Brits reconsider USA as destination in wake of Trump victory

More than one million UK travellers are set to reconsider the US as a holiday destination following the Trump presidential win, according to Travelzoo research.

And, if the election was voted for by Britons it would have been a triumphant win for Hillary Clinton - 52% would have voted for her, 15% would have voted for Trump, while a third (33%) would not have voted for either candidate.

Travelzoo UK managing director Joel Brandon-Bravo said: “At the end of last year, Travelzoo predicted 2016 would be the year of the US for UK travellers, and it seems we were right with the latest available figures for the first four months of the year showing a 3% rise in UK tourists to the country.

“But following confirmation of a win for Donald Trump in the presidential election today, we’re now forecasting an unstable 2017 for US tourism, with over one million UK travellers set to reconsider the country as a holiday destination.

Our research, conducted before the election, shows nearly a third (31%) of UK travellers will now reconsider travel to the US following a Trump win, while one in five (20%) will definitely not consider it as a travel destination.

“Other factors, such as the falling value of the pound and outbreaks of the Zika virus appear to have had little change on our desire to travel to the US, but today’s results look set to have an impact.

“And that could benefit Canada as a long-haul destination, with our latest trends research putting the country as the fourth most popular destination for Britons. We predict that those now reconsidering travel plans to the States could instead opt for Canada as their preferred travel destination.
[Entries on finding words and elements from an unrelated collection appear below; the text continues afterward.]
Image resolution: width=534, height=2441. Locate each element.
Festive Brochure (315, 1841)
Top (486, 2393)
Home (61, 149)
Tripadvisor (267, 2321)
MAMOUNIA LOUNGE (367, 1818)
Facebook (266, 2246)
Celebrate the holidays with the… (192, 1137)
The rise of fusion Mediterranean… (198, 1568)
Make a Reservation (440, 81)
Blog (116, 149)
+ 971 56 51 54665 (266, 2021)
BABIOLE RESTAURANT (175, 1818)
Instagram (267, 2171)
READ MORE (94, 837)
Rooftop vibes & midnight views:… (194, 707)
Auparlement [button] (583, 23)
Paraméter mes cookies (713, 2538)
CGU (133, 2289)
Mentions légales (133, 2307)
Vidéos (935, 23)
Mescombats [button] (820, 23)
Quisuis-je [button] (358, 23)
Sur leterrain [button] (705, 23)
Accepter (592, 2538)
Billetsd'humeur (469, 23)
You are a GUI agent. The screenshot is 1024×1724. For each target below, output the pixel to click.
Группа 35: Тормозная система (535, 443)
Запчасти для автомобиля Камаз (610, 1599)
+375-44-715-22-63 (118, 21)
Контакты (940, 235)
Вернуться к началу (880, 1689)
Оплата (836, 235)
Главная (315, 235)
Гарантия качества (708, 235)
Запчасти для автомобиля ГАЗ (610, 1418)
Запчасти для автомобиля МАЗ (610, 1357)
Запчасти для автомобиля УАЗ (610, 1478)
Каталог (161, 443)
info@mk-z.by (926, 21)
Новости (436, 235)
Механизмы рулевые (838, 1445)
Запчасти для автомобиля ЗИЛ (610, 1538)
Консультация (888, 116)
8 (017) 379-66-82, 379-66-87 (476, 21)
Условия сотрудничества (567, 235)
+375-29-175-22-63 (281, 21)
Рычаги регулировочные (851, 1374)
“In terms of direct impact for British holidaymakers, most market commentators have been predicting a slump in the dollar - and even before Trump's victory was confirmed, the value of the dollar was in free-fall across the global market.

We see this as a double edged sword for the UK economy; while on the one hand a continued slump may negate the impact of the pounds devaluation post Brexit, it may also deter US travellers from visiting the UK, something the industry here will need to address."

Cosmos Tours & Cruises said it had received a handful of calls from concerned customers.

Chief executive Giles Hawke said one customer due to travel to the US next year had called the company today (Weds) to cancel their trip on the back of the US election result.

Another who was planning to book a trip to the States is now choosing a tour to Canada.

"I think there will be a lot of people that were considering the US and now think that's not a place they want to go to anymore or will hold off and wait and see how it pans out," Hawke said.

"I think we will see a surge in bookings to Canada next year for those customers still wanting a North American experience."

Funway Holidays managing director Stephen Rhodes said the operator had not received any calls from concerned customers and future bookings were more likely to depend on what Trump does when he's in office.